### PROBLEM DETAILS
Across the records, find how many lines include the string "icon" and answer with only the figure.

Segment Start: AVAILABLE DATA

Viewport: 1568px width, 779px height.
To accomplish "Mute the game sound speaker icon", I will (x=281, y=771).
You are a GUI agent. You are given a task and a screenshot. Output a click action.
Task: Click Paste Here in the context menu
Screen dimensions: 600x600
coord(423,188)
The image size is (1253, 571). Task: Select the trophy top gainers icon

Segment End: AVAILABLE DATA

### COMPLETED EXERCISE
2